━━━ EXCERPT ━━━
I was having a discussion with a few of my colleagues today about our upcoming quarterly exams. They’re basically our midterms – we just give them a fancier name. We were talking about the amount of review days (or class periods) that are necessary for students to prepare for these types of summative assessments.
It made me think. I don’t really “review” before big exams. I don’t even regularly review before a unit exam. I definitely have days where students aren’t learning new material. Maybe they’re reinforcing things they have learned previously. Or maybe it’s an extension of a previous lesson. Those aren’t the days I’m thinking of. I’m thinking of traditional review days that aim to refresh students minds before a significant assessment.
Whenever it’s necessary or if I feel the moment is right, sure, I’ll whip out a game to review or have the students speed date to catch each other up. I do these sorts of activities from time to time, but this is infrequent and rarely happens right before an exam.
So why don’t I review before exams?
━━━ RAW DATA ━━━
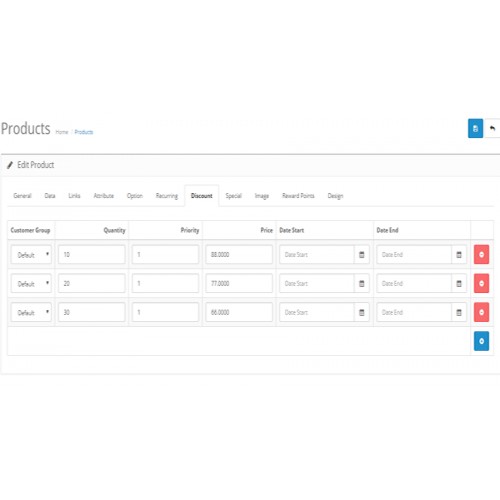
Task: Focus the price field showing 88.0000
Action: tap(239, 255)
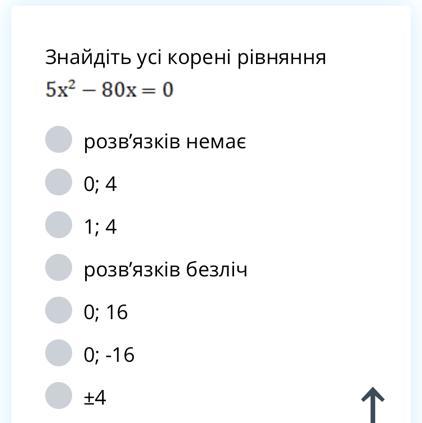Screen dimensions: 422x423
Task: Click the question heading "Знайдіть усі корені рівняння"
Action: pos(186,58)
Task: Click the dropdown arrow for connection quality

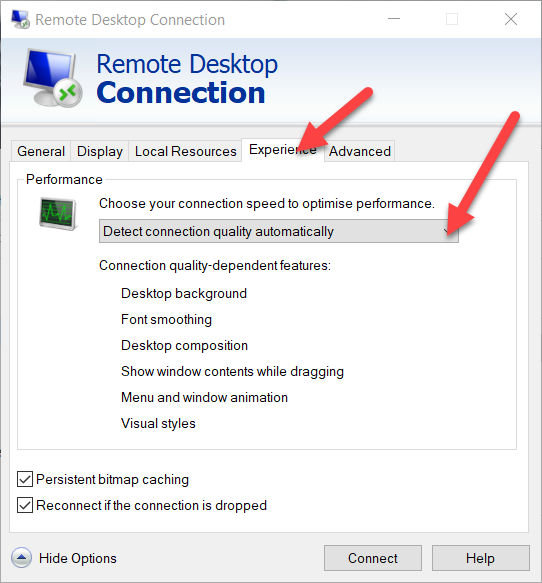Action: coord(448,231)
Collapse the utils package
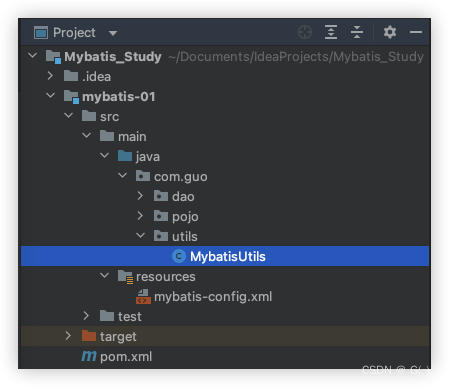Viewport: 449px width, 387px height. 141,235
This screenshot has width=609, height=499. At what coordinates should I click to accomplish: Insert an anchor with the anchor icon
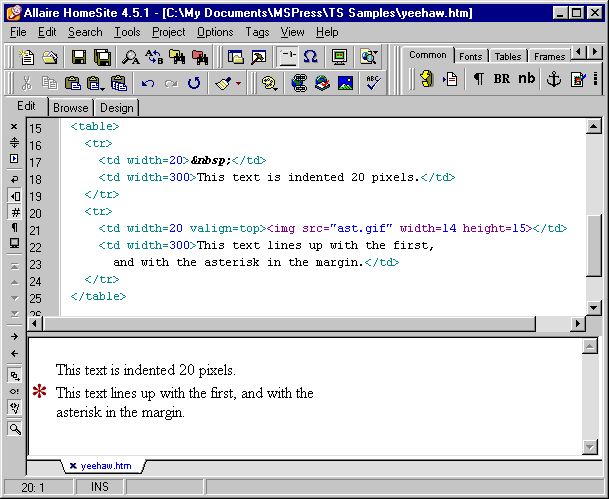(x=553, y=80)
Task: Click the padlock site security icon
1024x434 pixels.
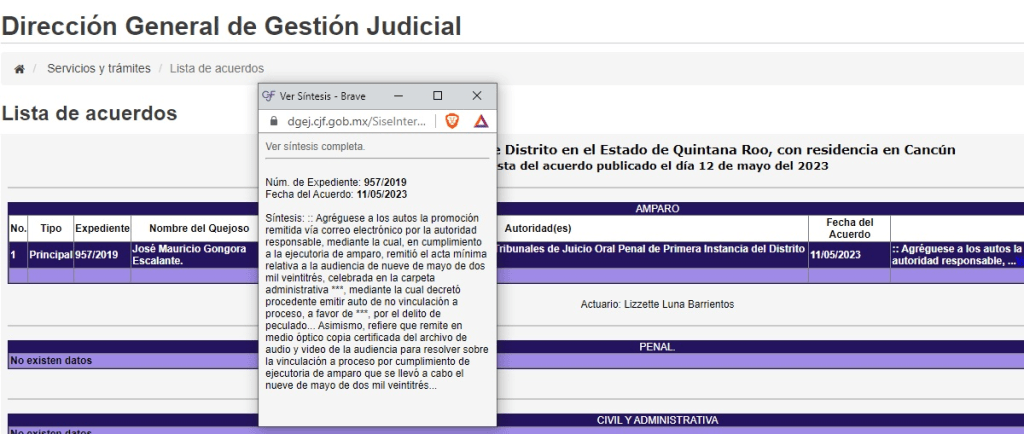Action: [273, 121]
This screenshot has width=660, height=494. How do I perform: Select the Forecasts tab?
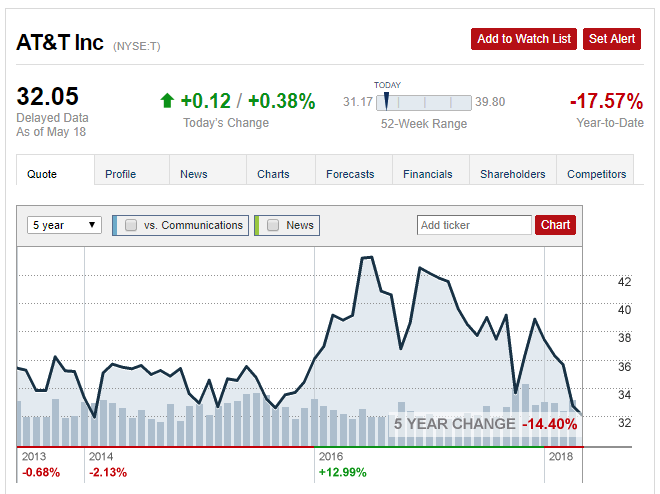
━━━
### SET OF TASKS
1. List every sentence in the passage on review days that begins with the word "I".
2. Reproduce the part of the passage on review days between "I was having" and "of summative assessments.", inclusive.
The material has no connection to the passage on review days.

### RESPONSES
1.
- I was having a discussion with a few of my colleagues today about our upcoming quarterly exams.
- I don’t really “review” before big exams.
- I don’t even regularly review before a unit exam.
- I definitely have days where students aren’t learning new material.
- I’m thinking of traditional review days that aim to refresh students minds before a significant assessment.
- I do these sorts of activities from time to time, but this is infrequent and rarely happens right before an exam.

2.
I was having a discussion with a few of my colleagues today about our upcoming quarterly exams. They’re basically our midterms – we just give them a fancier name. We were talking about the amount of review days (or class periods) that are necessary for students to prepare for these types of summative assessments.